» Problem details: Set down exactly the lines below, starting at the one that contains "This screenshot has height=432, width=768." and ending at the one that contains "Given: Open the How it works page", with both of those lines included and nothing else.

» Study material:
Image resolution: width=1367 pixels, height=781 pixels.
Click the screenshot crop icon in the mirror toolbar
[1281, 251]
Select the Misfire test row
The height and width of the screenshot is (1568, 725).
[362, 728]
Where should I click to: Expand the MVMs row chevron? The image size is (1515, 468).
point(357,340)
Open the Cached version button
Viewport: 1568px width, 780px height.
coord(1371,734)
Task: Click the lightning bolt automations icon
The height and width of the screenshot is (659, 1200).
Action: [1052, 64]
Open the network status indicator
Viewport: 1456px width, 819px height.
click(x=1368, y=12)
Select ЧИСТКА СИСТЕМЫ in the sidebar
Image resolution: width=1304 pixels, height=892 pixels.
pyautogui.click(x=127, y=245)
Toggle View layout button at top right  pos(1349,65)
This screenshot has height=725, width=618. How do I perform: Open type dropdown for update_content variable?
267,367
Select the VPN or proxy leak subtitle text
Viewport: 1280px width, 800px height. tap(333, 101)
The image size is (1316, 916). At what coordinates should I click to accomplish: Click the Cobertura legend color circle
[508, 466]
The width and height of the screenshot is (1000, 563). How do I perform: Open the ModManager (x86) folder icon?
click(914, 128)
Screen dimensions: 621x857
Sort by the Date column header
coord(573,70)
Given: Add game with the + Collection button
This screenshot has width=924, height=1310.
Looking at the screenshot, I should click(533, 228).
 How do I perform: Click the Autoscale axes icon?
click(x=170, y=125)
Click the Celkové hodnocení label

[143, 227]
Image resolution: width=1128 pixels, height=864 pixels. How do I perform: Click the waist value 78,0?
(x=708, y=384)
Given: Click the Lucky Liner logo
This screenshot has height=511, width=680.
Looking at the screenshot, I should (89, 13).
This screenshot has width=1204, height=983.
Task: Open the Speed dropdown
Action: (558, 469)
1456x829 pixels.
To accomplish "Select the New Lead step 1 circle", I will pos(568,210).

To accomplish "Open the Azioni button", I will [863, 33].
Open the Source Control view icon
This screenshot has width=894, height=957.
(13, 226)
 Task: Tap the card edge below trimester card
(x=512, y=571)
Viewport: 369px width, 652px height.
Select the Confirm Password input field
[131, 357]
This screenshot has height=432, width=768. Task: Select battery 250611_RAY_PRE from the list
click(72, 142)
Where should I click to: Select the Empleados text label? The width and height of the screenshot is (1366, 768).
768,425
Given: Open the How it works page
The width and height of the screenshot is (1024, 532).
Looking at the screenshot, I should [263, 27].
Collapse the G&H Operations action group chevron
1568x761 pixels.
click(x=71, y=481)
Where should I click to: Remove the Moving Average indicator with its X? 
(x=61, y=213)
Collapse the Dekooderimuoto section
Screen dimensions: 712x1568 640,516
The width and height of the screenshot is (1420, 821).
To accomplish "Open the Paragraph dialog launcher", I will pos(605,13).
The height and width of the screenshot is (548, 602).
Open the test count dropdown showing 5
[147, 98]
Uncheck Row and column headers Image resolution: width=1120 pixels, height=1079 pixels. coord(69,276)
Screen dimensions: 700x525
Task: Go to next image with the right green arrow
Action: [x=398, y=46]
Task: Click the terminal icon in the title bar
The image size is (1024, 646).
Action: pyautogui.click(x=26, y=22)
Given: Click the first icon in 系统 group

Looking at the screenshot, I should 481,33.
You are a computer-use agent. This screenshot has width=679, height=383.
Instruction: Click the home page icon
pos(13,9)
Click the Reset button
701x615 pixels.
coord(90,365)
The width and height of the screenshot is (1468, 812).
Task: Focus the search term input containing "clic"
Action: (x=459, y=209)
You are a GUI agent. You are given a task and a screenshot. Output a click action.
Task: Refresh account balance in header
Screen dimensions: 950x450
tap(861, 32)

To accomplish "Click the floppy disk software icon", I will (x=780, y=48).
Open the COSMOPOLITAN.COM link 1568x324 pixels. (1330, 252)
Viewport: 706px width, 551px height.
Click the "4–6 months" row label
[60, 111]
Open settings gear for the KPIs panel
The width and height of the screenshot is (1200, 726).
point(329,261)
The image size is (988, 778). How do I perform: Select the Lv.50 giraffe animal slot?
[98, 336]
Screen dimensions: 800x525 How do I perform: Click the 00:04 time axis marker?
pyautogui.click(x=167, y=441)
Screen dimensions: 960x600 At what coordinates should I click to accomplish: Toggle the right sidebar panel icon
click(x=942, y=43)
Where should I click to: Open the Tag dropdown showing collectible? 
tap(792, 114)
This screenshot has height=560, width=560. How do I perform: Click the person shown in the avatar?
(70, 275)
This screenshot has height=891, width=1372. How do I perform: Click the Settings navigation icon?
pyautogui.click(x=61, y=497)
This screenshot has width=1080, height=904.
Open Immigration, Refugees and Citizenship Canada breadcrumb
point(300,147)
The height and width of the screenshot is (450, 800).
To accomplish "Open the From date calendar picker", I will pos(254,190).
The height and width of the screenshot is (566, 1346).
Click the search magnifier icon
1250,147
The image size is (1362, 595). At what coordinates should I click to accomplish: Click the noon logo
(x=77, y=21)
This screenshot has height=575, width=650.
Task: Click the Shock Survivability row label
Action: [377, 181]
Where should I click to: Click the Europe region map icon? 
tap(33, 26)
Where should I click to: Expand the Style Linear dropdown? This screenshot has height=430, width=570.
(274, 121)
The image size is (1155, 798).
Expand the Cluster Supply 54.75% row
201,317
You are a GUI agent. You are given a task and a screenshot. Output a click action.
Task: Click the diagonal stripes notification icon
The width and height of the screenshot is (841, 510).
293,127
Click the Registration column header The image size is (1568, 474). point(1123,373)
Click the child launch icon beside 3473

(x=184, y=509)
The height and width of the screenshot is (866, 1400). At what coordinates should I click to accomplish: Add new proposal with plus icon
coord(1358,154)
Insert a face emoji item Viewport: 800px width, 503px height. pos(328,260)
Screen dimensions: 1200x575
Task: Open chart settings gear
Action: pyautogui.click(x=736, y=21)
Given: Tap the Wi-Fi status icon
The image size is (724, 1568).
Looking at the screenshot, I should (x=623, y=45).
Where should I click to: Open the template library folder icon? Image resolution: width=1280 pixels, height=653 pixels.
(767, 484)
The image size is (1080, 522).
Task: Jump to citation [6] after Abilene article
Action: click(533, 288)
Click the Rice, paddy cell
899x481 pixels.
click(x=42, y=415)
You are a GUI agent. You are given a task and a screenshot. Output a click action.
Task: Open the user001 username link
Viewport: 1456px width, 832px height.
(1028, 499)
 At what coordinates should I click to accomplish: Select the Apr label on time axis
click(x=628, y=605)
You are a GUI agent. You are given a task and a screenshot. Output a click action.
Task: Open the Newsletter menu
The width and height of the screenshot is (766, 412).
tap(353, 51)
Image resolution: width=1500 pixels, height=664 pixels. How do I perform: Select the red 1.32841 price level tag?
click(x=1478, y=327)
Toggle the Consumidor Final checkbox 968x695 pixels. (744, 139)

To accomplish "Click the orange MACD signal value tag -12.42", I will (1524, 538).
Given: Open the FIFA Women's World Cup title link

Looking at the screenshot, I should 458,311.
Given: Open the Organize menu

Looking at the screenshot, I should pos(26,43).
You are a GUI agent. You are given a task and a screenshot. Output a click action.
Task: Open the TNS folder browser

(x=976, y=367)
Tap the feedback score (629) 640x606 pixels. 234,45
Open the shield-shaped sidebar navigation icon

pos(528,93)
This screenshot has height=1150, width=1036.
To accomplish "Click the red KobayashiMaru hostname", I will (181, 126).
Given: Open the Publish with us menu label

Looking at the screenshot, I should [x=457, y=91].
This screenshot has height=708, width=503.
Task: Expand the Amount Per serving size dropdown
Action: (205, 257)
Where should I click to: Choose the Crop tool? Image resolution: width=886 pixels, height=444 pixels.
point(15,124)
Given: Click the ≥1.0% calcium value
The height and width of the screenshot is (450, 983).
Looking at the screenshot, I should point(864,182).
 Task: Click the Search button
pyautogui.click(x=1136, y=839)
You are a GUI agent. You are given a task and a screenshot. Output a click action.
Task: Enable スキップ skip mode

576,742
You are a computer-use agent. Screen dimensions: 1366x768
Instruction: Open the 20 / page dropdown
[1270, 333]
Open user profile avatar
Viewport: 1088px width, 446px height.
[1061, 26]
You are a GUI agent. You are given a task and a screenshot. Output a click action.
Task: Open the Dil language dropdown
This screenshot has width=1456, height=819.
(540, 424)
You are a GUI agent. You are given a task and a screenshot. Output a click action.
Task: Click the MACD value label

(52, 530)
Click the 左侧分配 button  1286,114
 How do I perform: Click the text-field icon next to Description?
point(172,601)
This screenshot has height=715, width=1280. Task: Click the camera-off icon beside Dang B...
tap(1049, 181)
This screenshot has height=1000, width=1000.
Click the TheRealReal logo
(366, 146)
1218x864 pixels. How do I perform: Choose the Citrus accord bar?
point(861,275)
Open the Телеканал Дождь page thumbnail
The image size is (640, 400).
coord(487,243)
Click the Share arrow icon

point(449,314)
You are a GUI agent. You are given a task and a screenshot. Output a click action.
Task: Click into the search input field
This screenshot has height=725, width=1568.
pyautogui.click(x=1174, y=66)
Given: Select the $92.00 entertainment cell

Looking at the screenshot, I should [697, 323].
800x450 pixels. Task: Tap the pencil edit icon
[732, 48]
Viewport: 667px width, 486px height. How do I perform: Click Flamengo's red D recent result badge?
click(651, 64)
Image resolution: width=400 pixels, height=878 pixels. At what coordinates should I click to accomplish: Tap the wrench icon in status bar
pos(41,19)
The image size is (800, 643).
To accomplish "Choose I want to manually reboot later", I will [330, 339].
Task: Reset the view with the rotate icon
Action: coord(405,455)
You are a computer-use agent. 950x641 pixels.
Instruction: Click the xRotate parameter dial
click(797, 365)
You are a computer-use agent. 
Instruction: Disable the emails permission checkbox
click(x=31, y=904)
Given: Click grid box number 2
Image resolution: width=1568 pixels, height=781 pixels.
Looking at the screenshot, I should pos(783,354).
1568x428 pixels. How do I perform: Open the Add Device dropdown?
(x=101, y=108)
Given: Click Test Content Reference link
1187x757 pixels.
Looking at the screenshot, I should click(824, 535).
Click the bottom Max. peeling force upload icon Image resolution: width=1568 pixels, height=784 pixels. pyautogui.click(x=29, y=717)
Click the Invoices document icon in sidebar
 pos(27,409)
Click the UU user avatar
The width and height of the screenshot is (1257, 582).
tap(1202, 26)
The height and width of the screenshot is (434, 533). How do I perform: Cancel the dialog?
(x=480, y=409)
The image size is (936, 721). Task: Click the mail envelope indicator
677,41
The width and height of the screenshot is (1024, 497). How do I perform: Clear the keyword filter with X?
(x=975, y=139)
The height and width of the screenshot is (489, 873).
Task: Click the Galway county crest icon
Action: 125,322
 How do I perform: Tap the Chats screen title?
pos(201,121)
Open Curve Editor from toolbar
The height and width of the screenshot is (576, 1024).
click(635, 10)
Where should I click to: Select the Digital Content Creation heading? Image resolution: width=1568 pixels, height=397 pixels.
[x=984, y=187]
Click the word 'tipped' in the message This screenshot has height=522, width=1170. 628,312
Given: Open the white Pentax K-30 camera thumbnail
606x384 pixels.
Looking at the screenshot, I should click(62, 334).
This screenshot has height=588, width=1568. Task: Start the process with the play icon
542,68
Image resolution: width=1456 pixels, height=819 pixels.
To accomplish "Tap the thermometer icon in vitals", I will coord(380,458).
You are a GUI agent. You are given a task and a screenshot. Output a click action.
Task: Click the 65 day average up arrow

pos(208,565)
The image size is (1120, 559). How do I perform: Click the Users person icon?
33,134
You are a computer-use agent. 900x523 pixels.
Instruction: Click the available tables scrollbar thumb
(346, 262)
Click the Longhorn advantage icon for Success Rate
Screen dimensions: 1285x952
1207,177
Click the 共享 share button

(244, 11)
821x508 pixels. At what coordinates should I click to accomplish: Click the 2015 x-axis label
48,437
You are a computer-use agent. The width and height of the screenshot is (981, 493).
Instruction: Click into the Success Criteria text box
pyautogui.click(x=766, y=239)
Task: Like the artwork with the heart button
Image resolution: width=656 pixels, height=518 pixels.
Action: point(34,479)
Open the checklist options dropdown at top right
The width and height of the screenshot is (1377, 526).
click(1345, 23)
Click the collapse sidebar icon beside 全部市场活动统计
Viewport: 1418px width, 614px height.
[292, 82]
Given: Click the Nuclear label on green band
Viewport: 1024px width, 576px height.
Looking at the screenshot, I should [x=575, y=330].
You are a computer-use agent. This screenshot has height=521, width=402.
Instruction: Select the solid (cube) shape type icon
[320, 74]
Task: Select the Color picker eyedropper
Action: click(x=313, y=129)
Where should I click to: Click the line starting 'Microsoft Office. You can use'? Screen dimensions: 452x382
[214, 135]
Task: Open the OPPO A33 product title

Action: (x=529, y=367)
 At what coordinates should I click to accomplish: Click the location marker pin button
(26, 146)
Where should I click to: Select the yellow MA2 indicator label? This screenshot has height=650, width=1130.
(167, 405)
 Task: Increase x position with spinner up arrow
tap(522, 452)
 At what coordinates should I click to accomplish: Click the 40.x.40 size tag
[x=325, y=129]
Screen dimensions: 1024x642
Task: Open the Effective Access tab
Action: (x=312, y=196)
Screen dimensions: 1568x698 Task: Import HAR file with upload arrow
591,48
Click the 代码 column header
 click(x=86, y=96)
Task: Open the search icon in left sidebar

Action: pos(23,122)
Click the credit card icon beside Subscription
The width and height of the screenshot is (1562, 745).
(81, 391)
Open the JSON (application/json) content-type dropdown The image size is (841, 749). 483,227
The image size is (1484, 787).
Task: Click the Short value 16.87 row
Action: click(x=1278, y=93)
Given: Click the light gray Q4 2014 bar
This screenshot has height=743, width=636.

» Exercise solution:
This screenshot has height=432, width=768. Task: Select battery 250611_RAY_PRE from the list
click(72, 142)
Where should I click to: Select the Empleados text label? The width and height of the screenshot is (1366, 768).
768,425
Given: Open the How it works page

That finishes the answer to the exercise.